Ironically, the early Greenlanders went extinct because they could not tame their land to match their ways of living. They died and the ice prevailed. Today, it is the ice that is dying and the humans who are seeming to prevail. I say “seeming,” because the ice is not really going very far. It is becoming ocean. We might beat some ice. We won’t beat the ocean.
There is an unseen edge at the phase change that freshwater goes through on millennial timescales. Until now that edge hasn’t been particularly important to humans because it was invisible, and because its change was so, well, glacial.

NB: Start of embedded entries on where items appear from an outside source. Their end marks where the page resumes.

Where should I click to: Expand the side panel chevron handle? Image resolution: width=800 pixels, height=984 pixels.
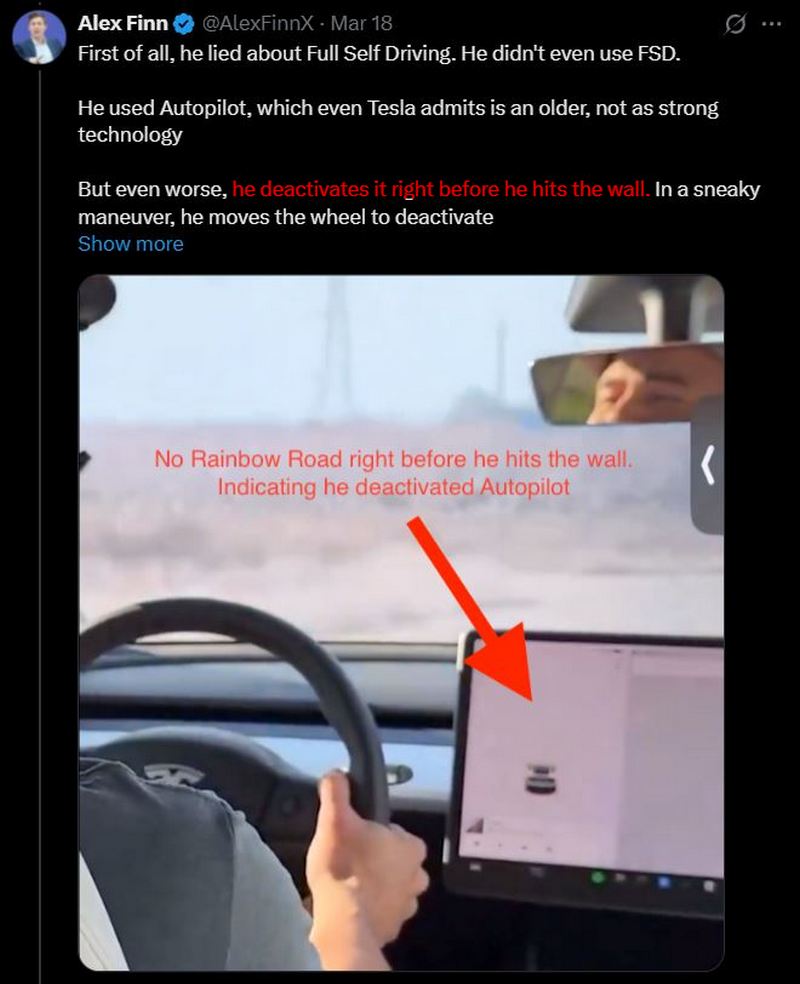click(708, 465)
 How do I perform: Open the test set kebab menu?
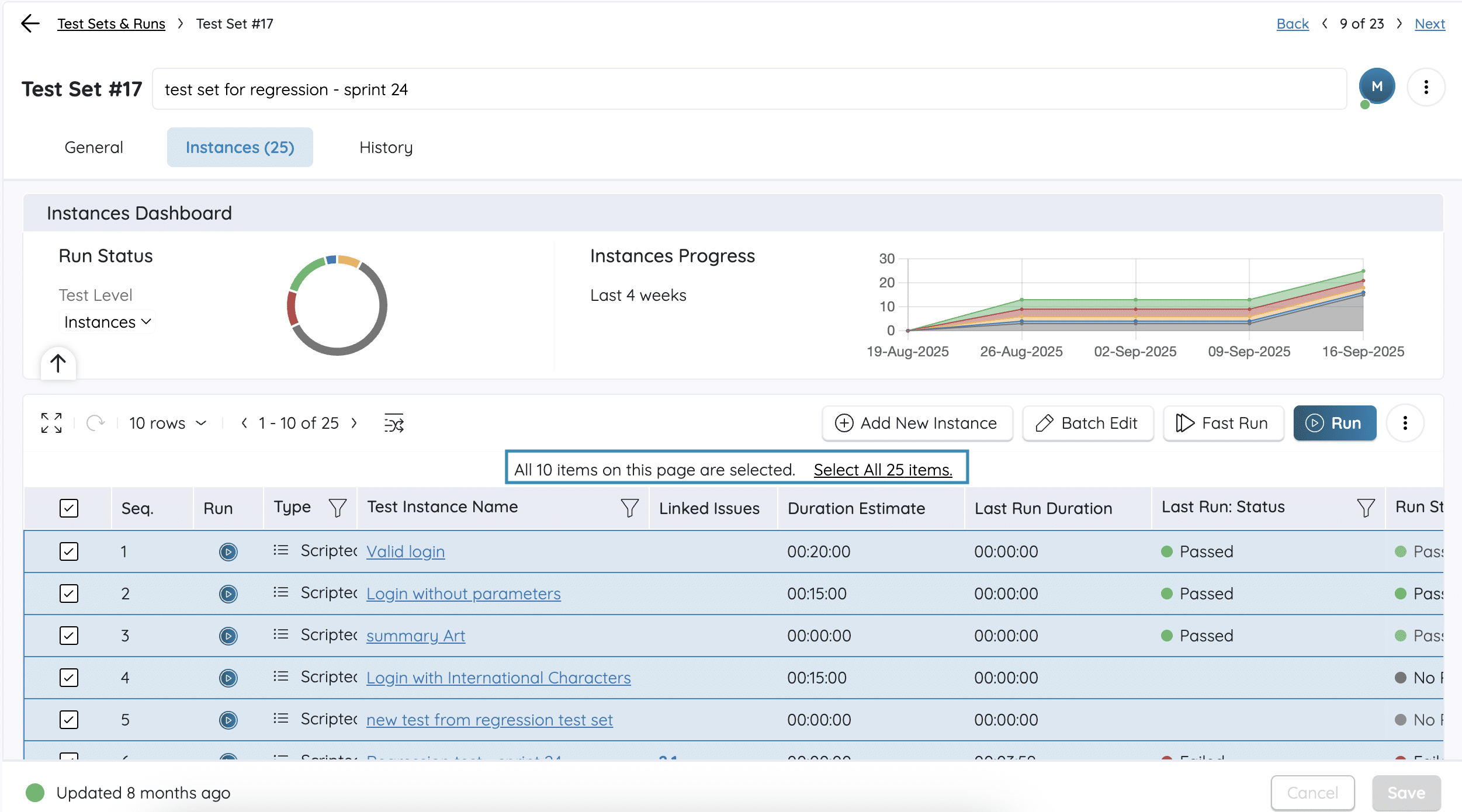pos(1426,88)
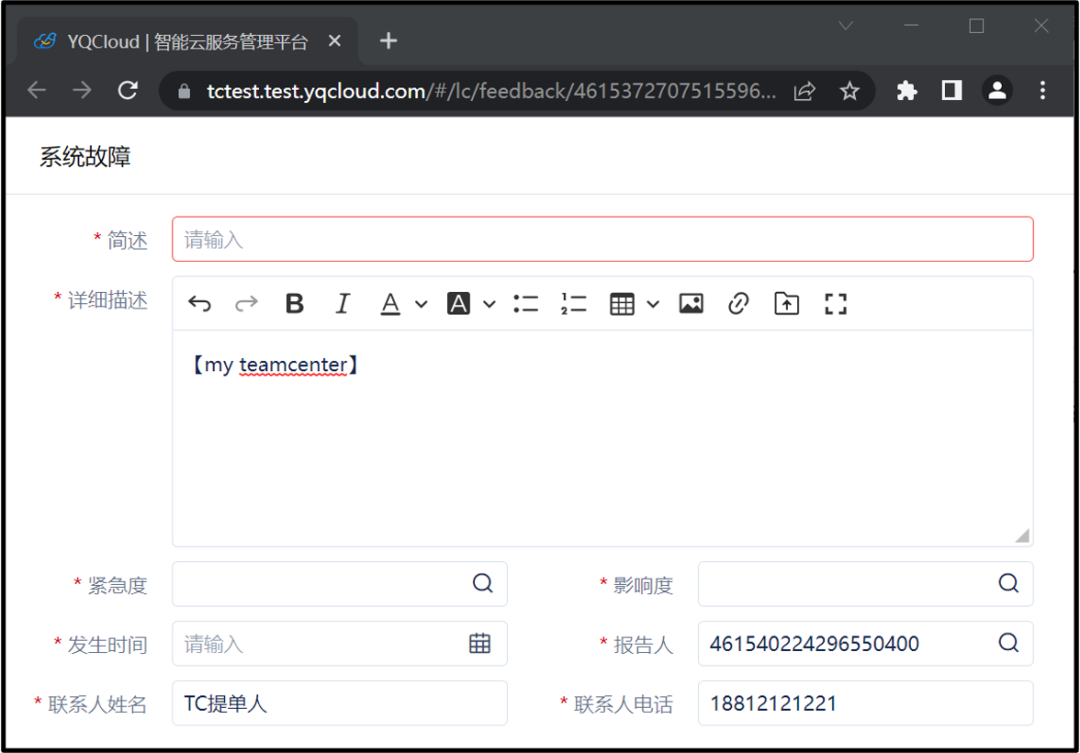Expand the editor to fullscreen
This screenshot has width=1080, height=753.
tap(836, 304)
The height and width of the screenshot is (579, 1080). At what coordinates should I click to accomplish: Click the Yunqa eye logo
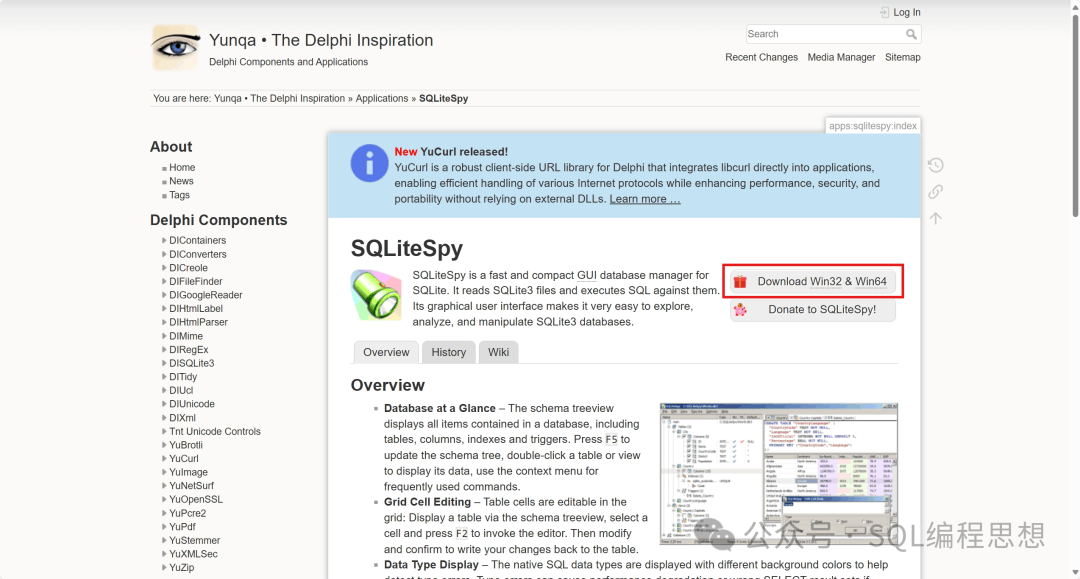176,48
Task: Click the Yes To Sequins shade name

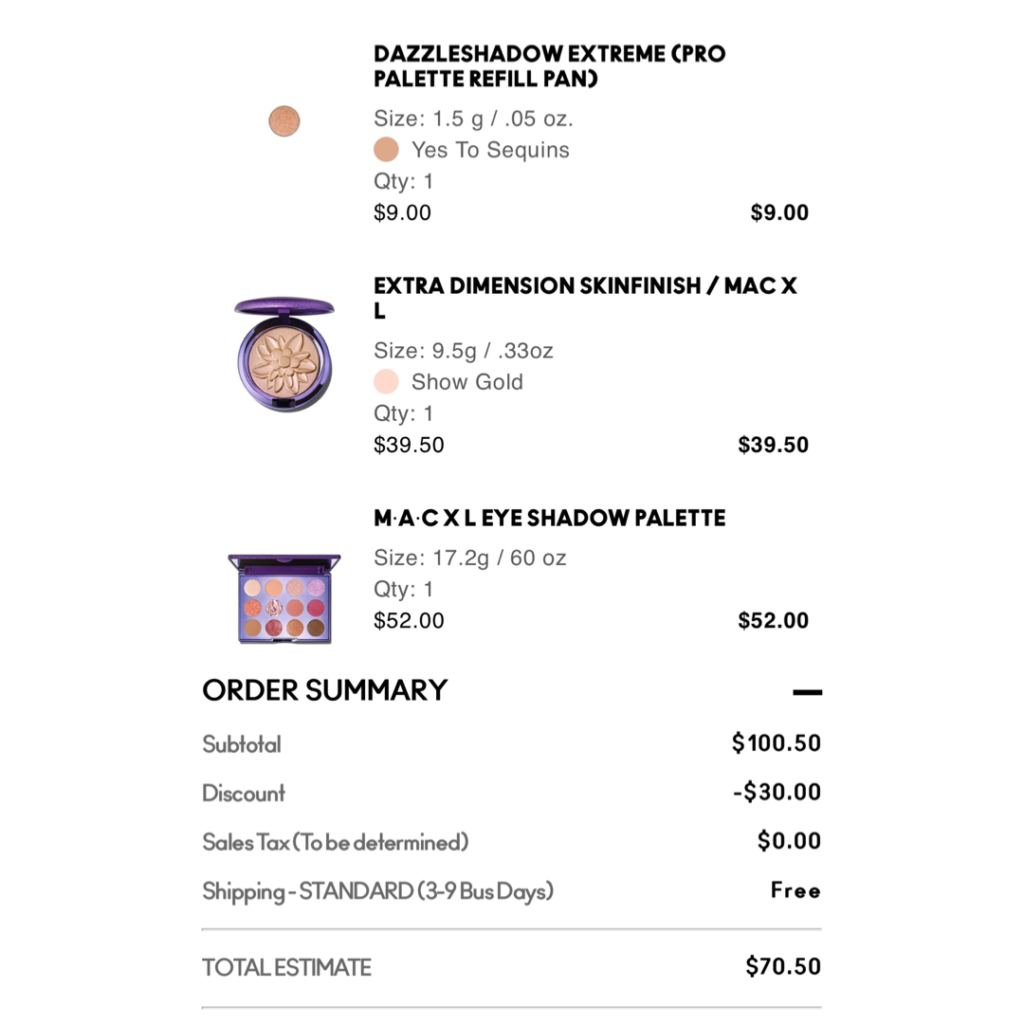Action: 490,150
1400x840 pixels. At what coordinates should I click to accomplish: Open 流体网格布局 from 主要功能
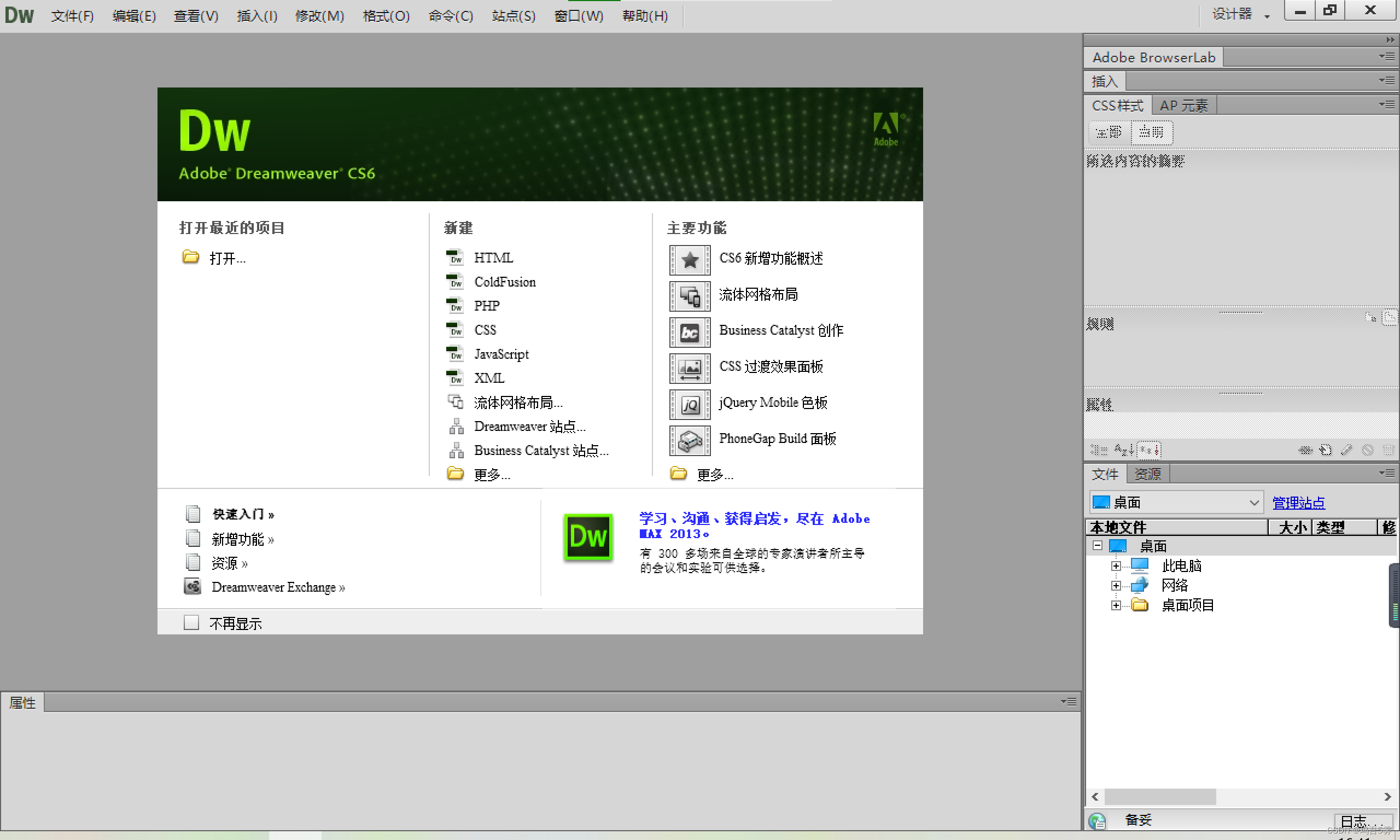759,294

Both of those attributes are disappearing and our science is only just coming to grips with what that means. For the one billion humans and the many more wild creatures who inhabit coastal plains and shorelines, the importance of far-away ice, it seems, will be very significant indeed.
The Greenland ice sheet is two miles thick and about the expanse of Mexico. Deep in its core are memories of snowfalls a quarter million years ago, including the ice record of 20 sudden climate changes in the past 110,000 years. To say that Greenland holds the key to the climate of Europe is not an understatement. The freshwater resource entombed in Greenland’s snows, if loosed into the North Atlantic, could slow the deep ocean conveyor that regulates weather for much of the world.
The snows of Greenland have been compacted into ice so thick that its weight compresses the bedrock below, pushing it below sea level in some interior valleys. But that weight is now lifting.